Bingham insisted that the real culprits behind most of the depredations committed in western Missouri and eastern Kansas were not the pro-Confederate bushwhackers, but rather pro-Union Jayhawkers and "Red Legs," whom he accused of operating under the protection of General Ewing himself. The Red Legs were a paramilitary group wearing red gaiters and numbered around 100 that served as scouts during the punitive expedition of the Union troops in Missouri; they were accused by contemporaries in spreading atrocities and destruction.

According to Bingham, Union troops might easily have defeated the Bushwhackers if they had tried hard enough, and exercised a requisite amount of personal courage. However, Albert E. Castel refutes Bingham's assertions, demonstrating in his publications that Ewing made conspicuous efforts to rein in the Jayhawkers, and to stop the violence on both sides. He furthermore argues that Ewing issued Order No. 11 at least partly in a desperate attempt to stop a planned Unionist raid on Missouri intended to exact revenge for the Lawrence massacre, to be led by Kansas Senator Jim Lane himself (see above).

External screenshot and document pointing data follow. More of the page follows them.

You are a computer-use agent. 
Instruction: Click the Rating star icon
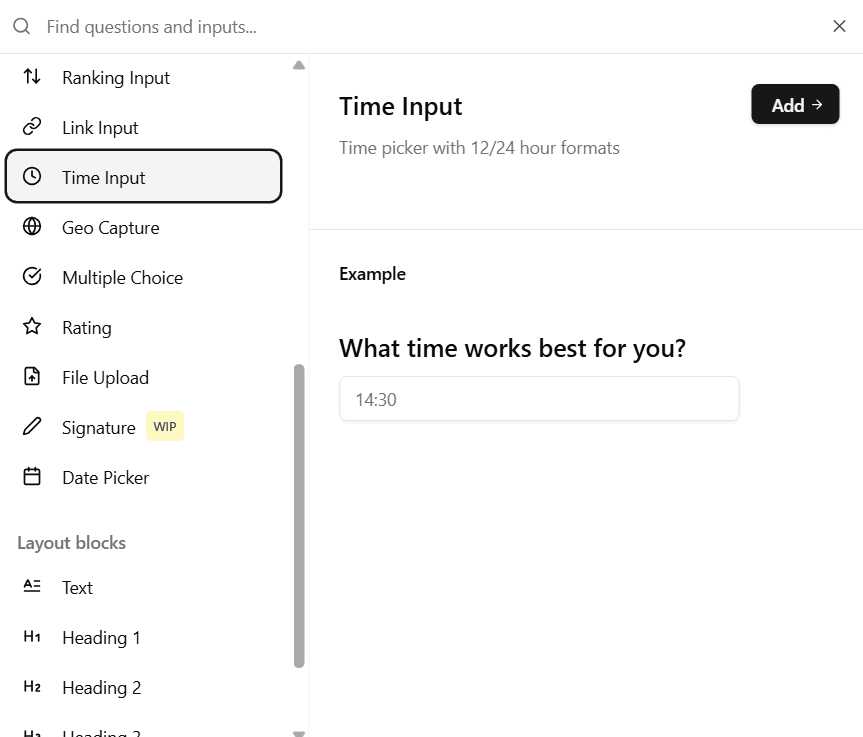point(32,327)
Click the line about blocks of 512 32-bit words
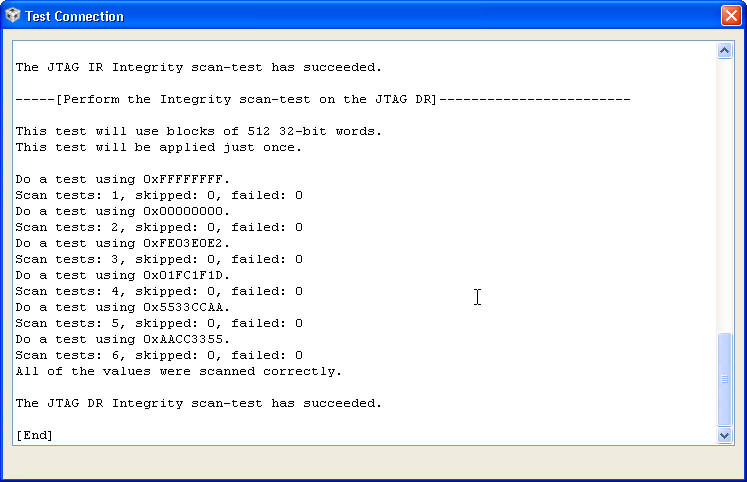The width and height of the screenshot is (747, 482). click(198, 131)
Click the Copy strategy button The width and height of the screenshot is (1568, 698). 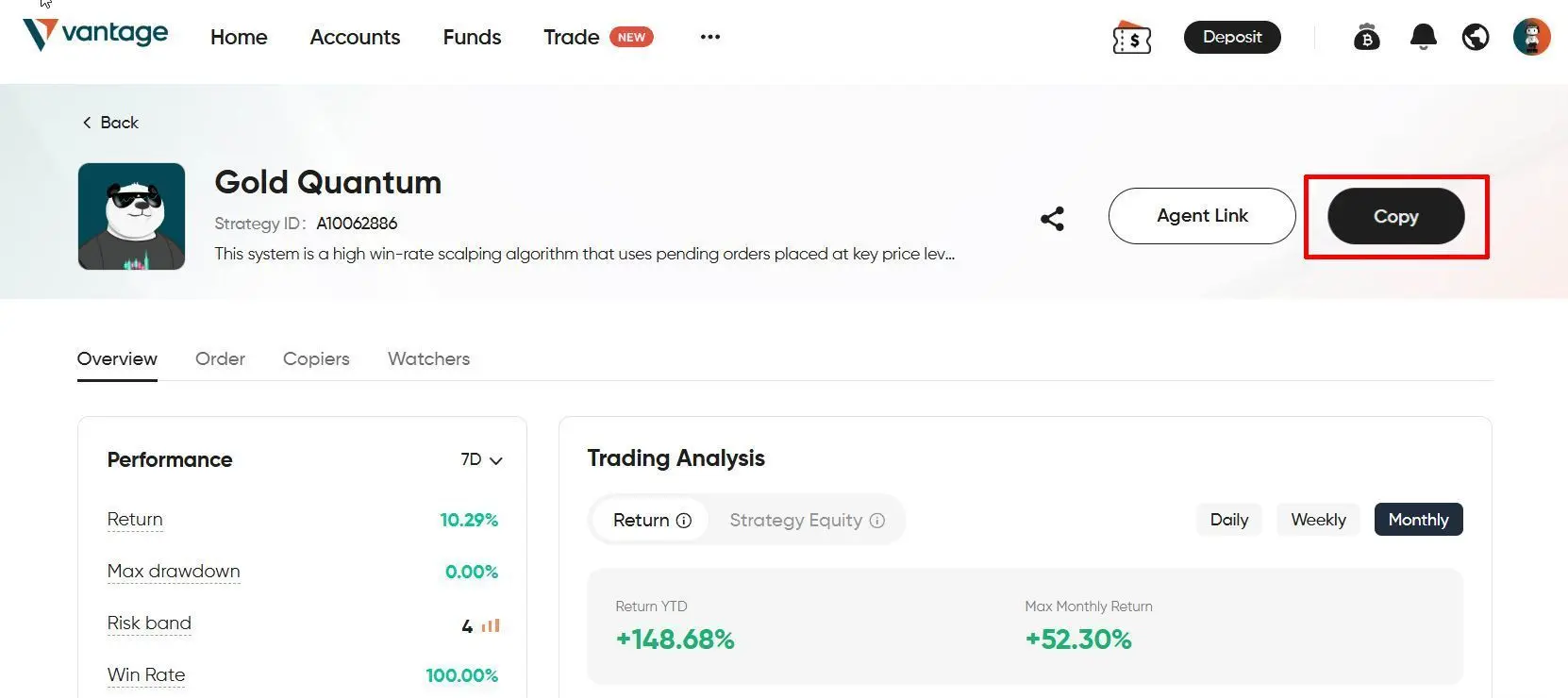tap(1395, 216)
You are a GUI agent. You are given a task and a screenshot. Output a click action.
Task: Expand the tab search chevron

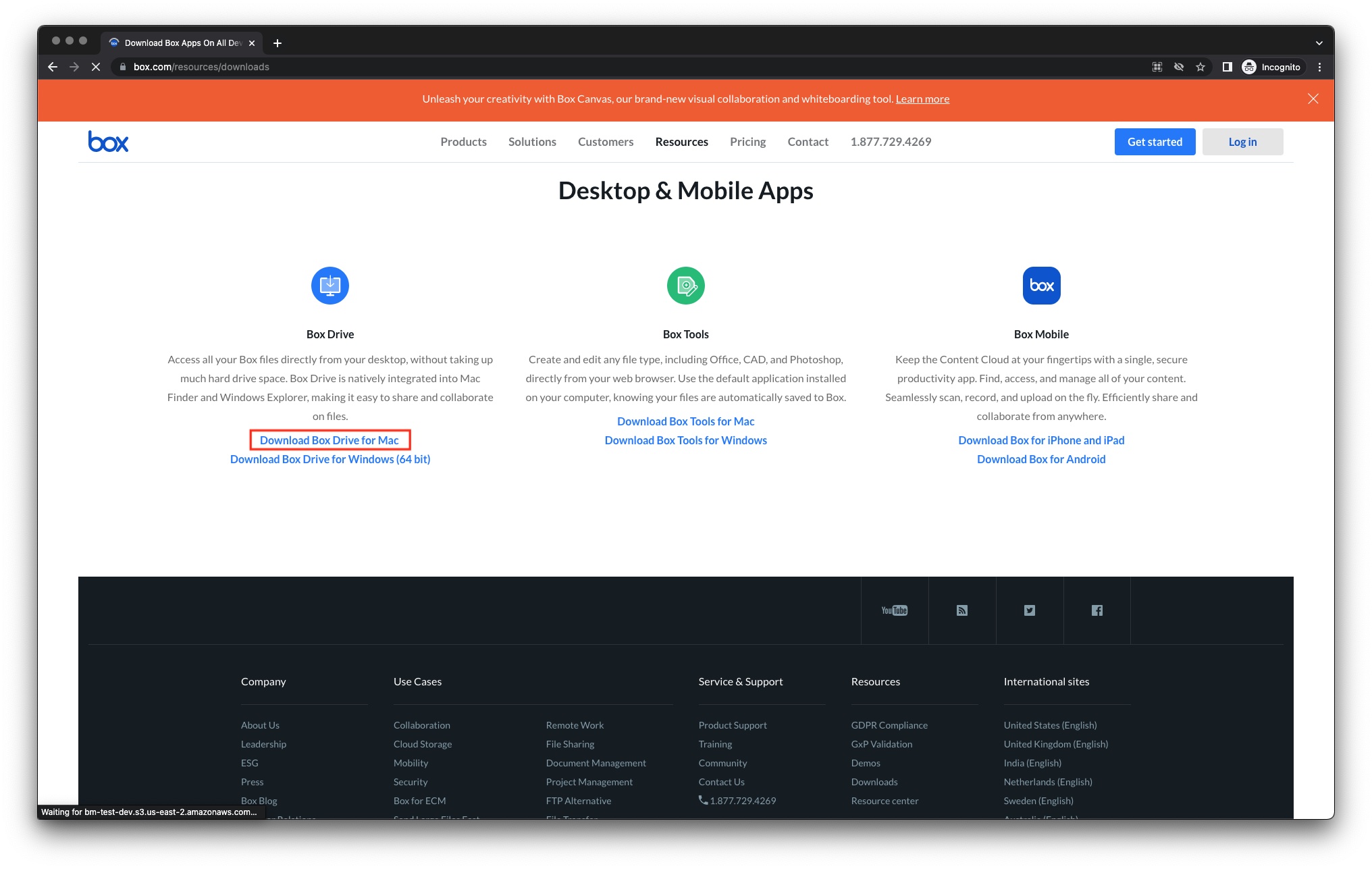[x=1319, y=43]
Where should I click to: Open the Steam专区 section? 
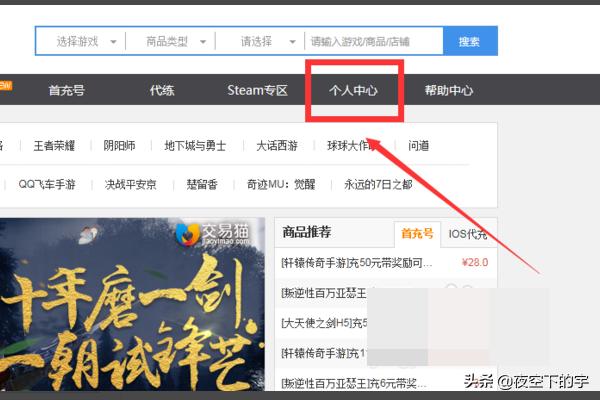tap(257, 90)
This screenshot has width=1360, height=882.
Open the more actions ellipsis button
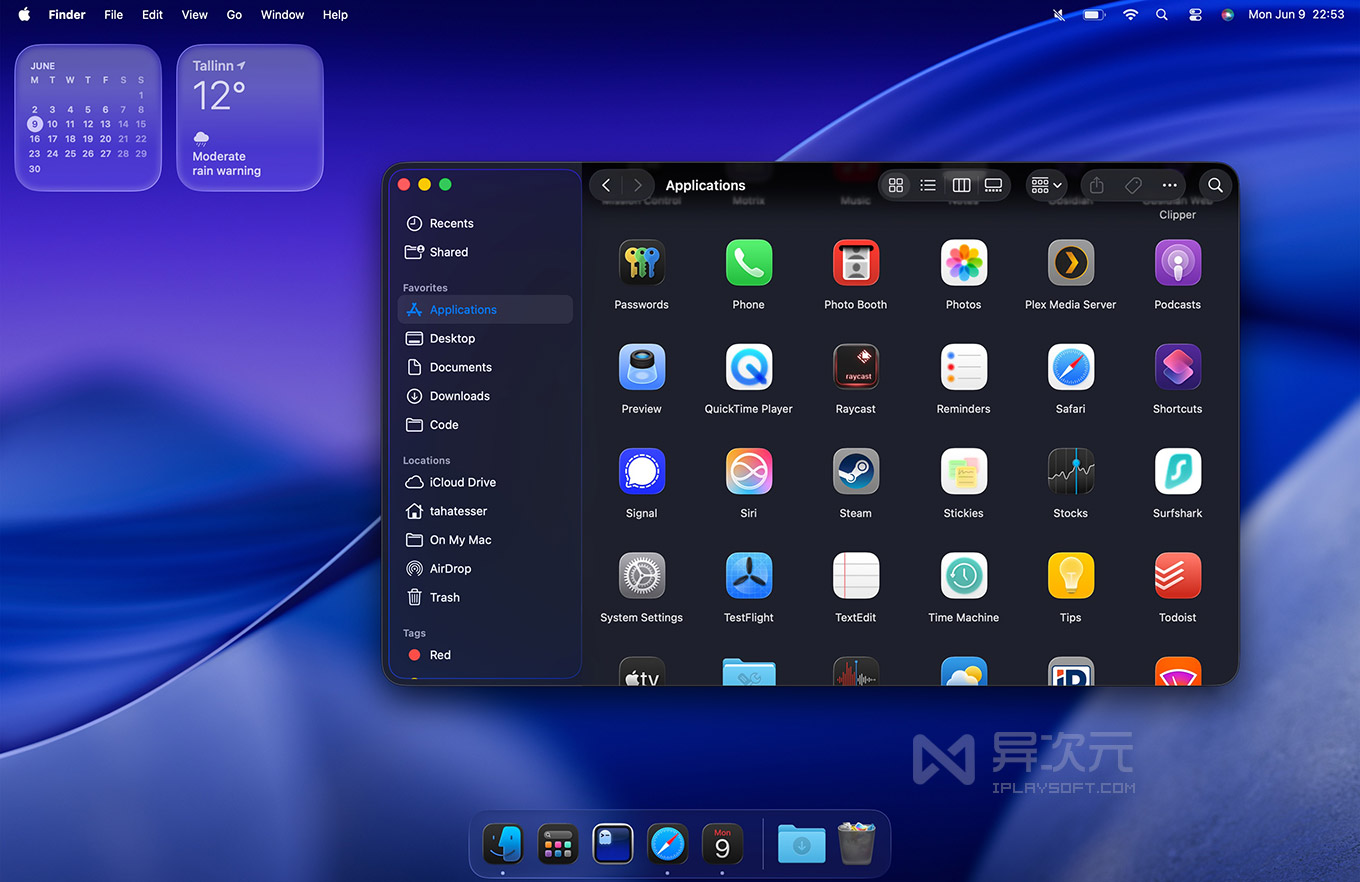1169,185
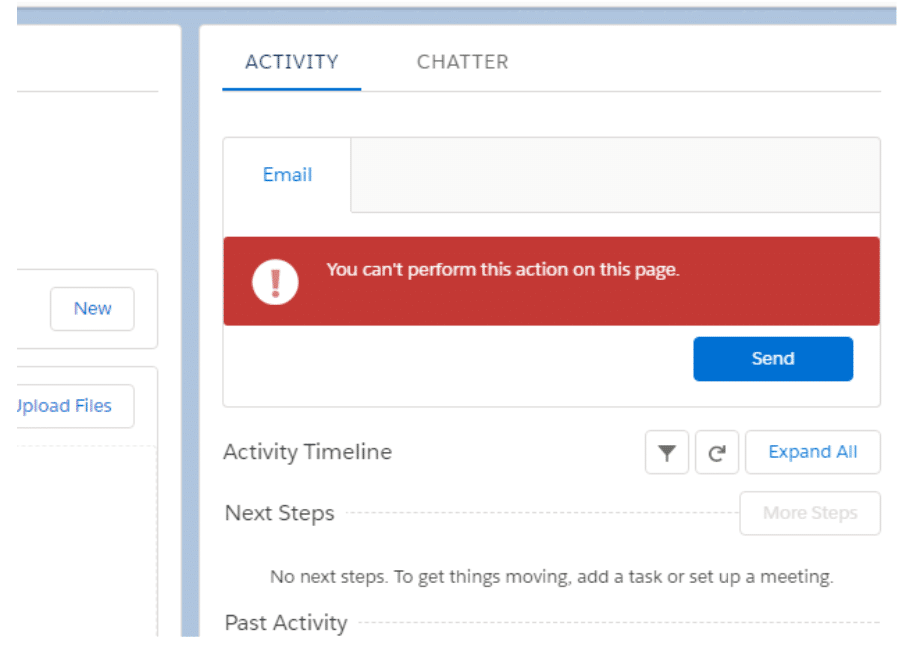
Task: Click Expand All in the timeline
Action: pyautogui.click(x=812, y=452)
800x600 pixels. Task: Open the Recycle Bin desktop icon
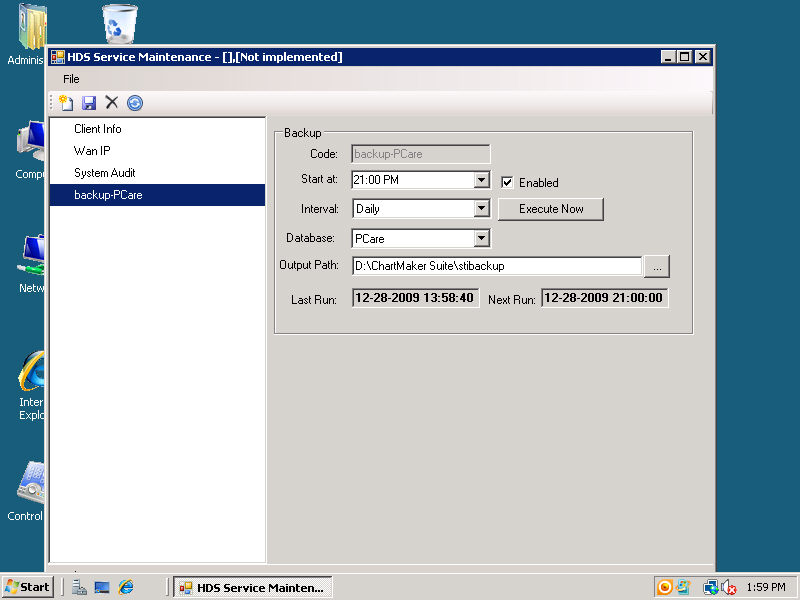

Further scholarship indicates that although Bingham's son used the painting in 1880 to attack Ewing when he ran for Governor of Ohio, it did not prove to be the deciding influence in Ewing's narrow loss. President Rutherford Hayes, a Ewing family friend but political opponent of Ewing's campaign, urged Ohio Republicans not to use the painting as it would show Ewing's strong war record against the South, which was contrary to his effort to show Ewing as a weak business leader, and a repudiationist on hard money/soft money issues. This more recent scholarship reviews Ohio newspaper accounts of the 1880 campaign, and indicates Ewing, running as a Democrat, faced significant third-party challenges, and was trying to oust the Republicans during a time of economic prosperity—always a difficult political task, at best.